Images are not wanted; transcribe the rest of the listing exactly.

───── Information supplied

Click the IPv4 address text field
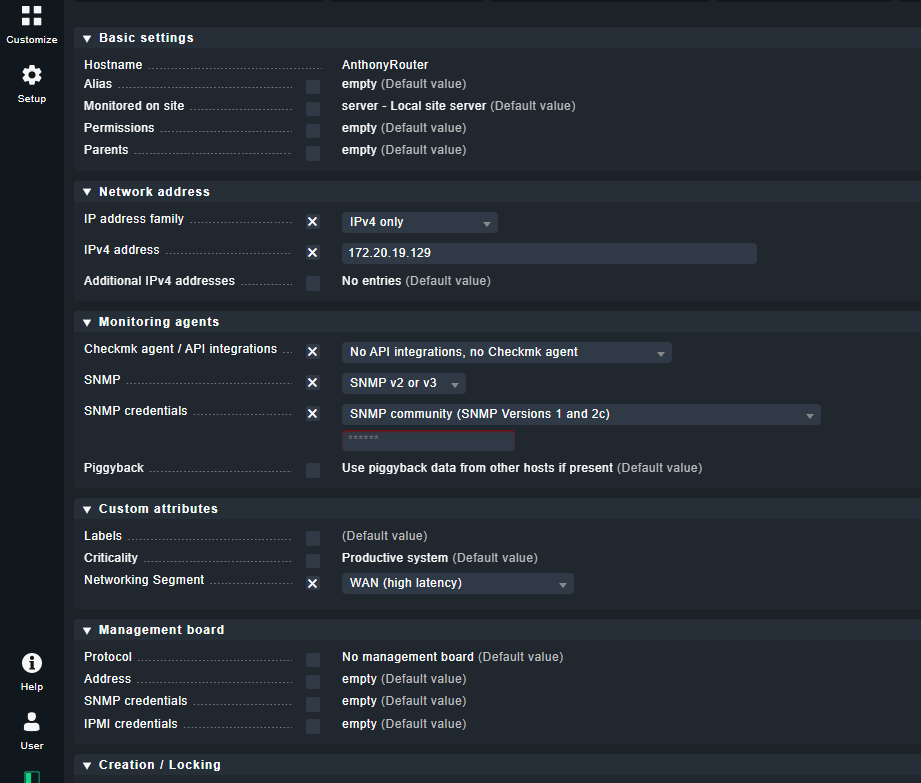(x=548, y=254)
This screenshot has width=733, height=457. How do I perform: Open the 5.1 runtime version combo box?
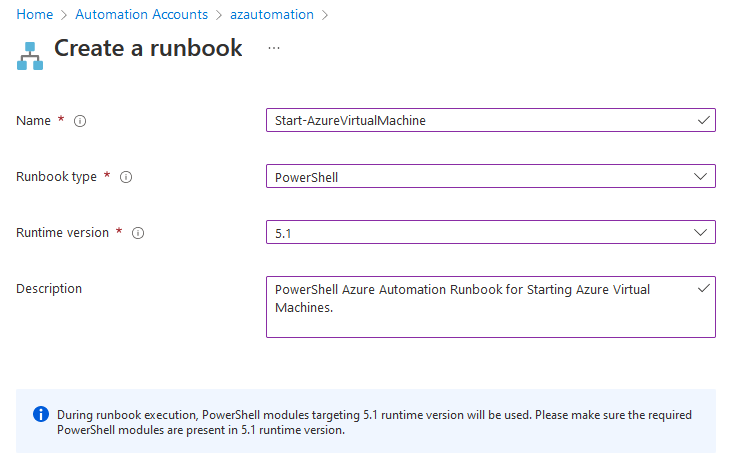(x=491, y=232)
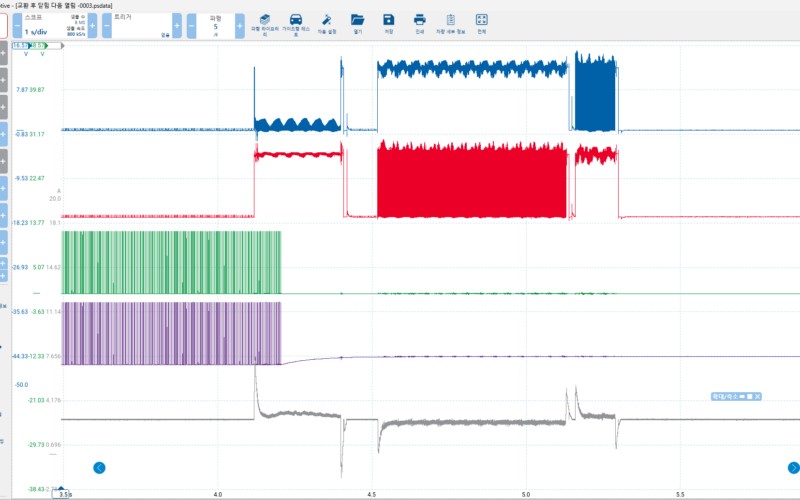Screen dimensions: 800x500
Task: Open the trigger (트리거) settings panel
Action: click(x=141, y=26)
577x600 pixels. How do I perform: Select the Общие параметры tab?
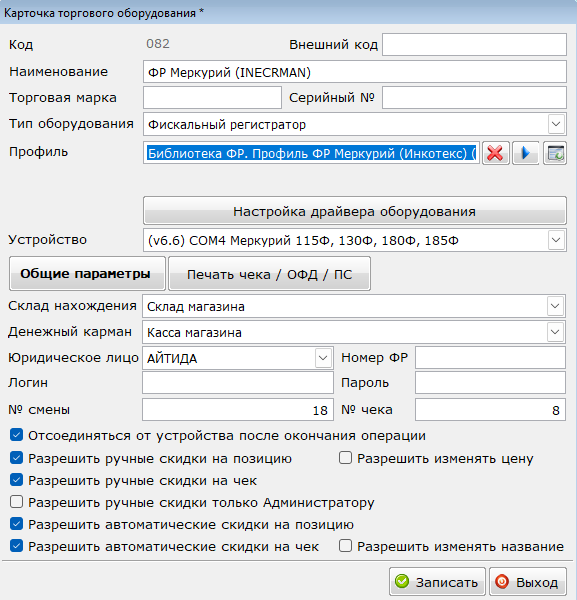point(87,274)
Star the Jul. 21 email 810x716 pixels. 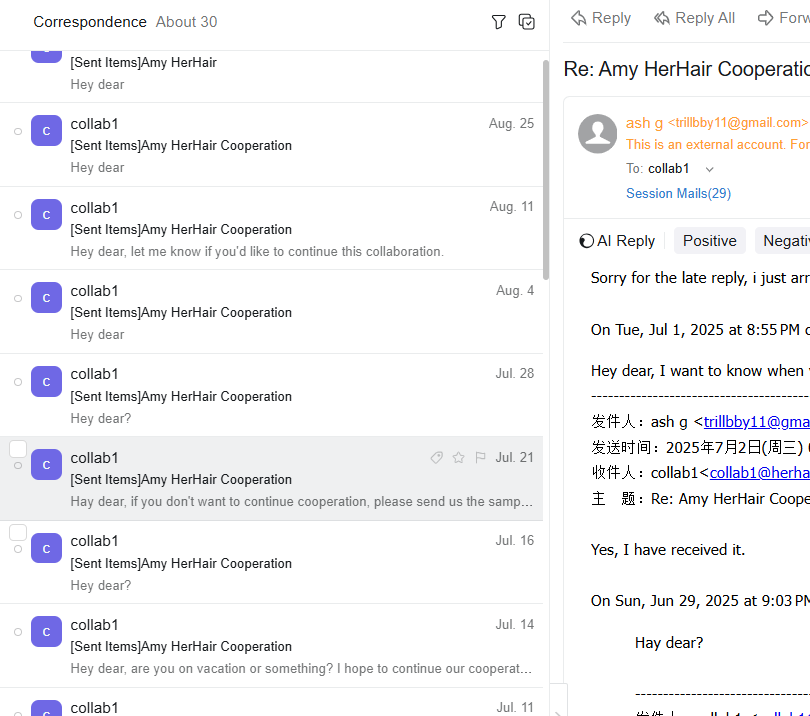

──────────

Reply to the task:
Click the IPv4 address text field
(x=548, y=254)
This screenshot has width=733, height=457. How do I perform: Open the 5.1 runtime version combo box?
(x=491, y=232)
Screen dimensions: 800x500
Task: Open the trigger (트리거) settings panel
Action: click(x=141, y=26)
577x600 pixels. How do I perform: Select the Общие параметры tab?
point(87,274)
Star the Jul. 21 email 810x716 pixels. 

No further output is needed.